Angola eleita para Conselho de Direitos Humanos da ONU apesar de queda em rankings internacionais
Angola eleita para Conselho de Direitos Humanos da ONU apesar de queda em rankings internacionais
Manifs233

Angola foi eleita, esta terça-feira, membro do Conselho de Direitos Humanos das Nações Unidas para o triénio 2026-2028, durante a 18.ª reunião plenária da Assembleia Geral da ONU, em Nova Iorque.

O país obteve 179 votos favoráveis e três abstenções, garantindo assim a sua quarta presença no órgão composto por 47 Estados-membros, com sede em Genebra, Suíça.

A eleição ocorre num momento em que Angola enfrenta críticas internas e internacionais pela deterioração das liberdades civis e pela descida significativa em indicadores globais de direitos humanos e democracia.

No último World Human Rights Index, publicado por organizações internacionais, o país caiu várias posições devido a restrições à liberdade de imprensa, detenções arbitrárias, censura e repressão a manifestações pacíficas.
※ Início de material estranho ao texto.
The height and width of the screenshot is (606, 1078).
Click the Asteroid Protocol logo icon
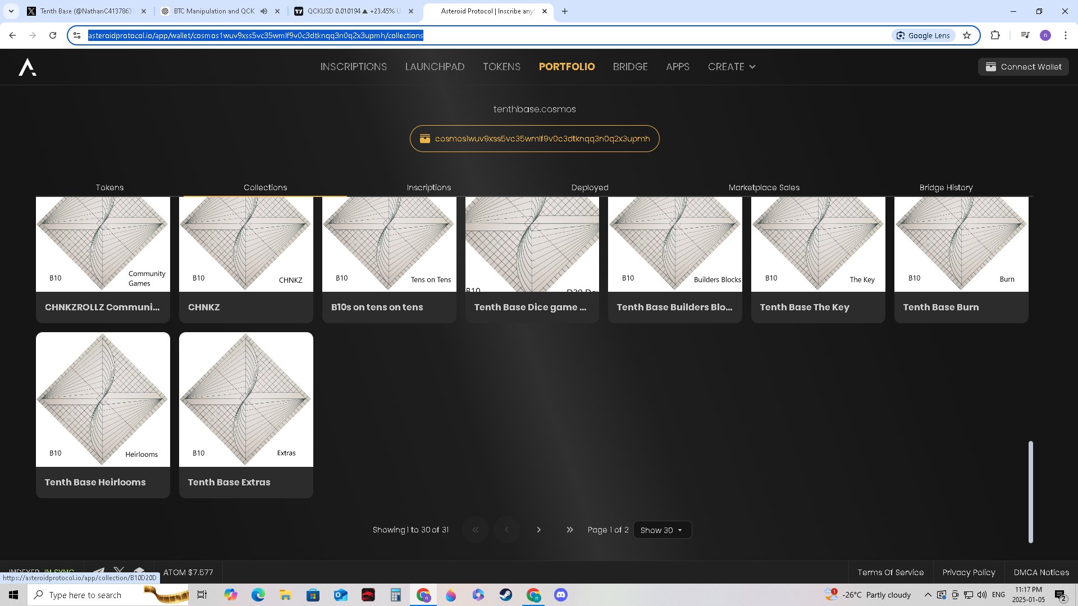coord(28,67)
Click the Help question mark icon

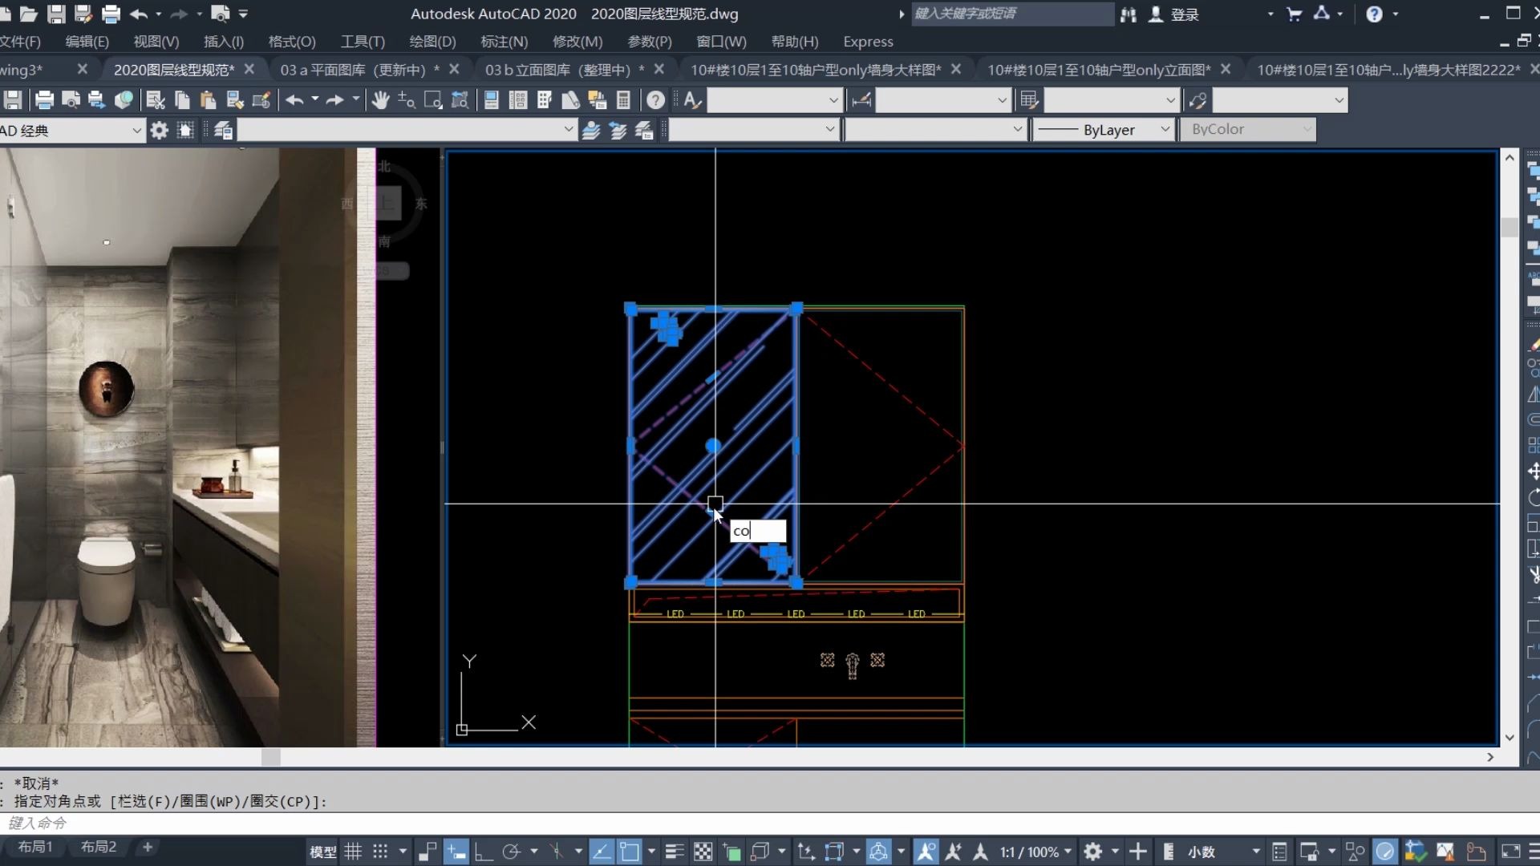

Apesar disso, o Executivo angolano celebra o resultado como “reconhecimento dos avanços institucionais e do compromisso do país com a dignidade humana”, prometendo, segundo comunicado oficial, “reforçar os mecanismos multilaterais e proteger os direitos das pessoas mais vulneráveis”.

Angola será representada no Conselho pela embaixadora Ana Maria de Oliveira, representante permanente junto dos Escritórios da ONU em Genebra.

O país é membro fundador do órgão, instituído em 2006, tendo já cumprido dois mandatos consecutivos (2007-2013) e outro entre 2018 e 2020.

A reeleição, porém, levanta questionamentos sobre a coerência da ONU ao integrar países com déficits democráticos e registos problemáticos em matéria de direitos humanos.

Activistas e analistas locais, contactados pelo Imparcial Press, consideram que a nomeação de Angola “contrasta com a realidade vivida no país”, marcada por desigualdades sociais, pobreza extrema e perseguição de vozes críticas.

Em Julho deste ano, o Conselho de Direitos Humanos da ONU adoptou o relatório de Angola sobre a situação dos direitos humanos, reconhecendo “progressos institucionais”, mas também recomendando maior protecção às liberdades fundamentais e transparência na actuação das forças de segurança.

No grupo africano (Grupo A), foram igualmente eleitos África do Sul, Egipto e Maurícias, todos países que também enfrentam desafios internos em matéria de direitos humanos.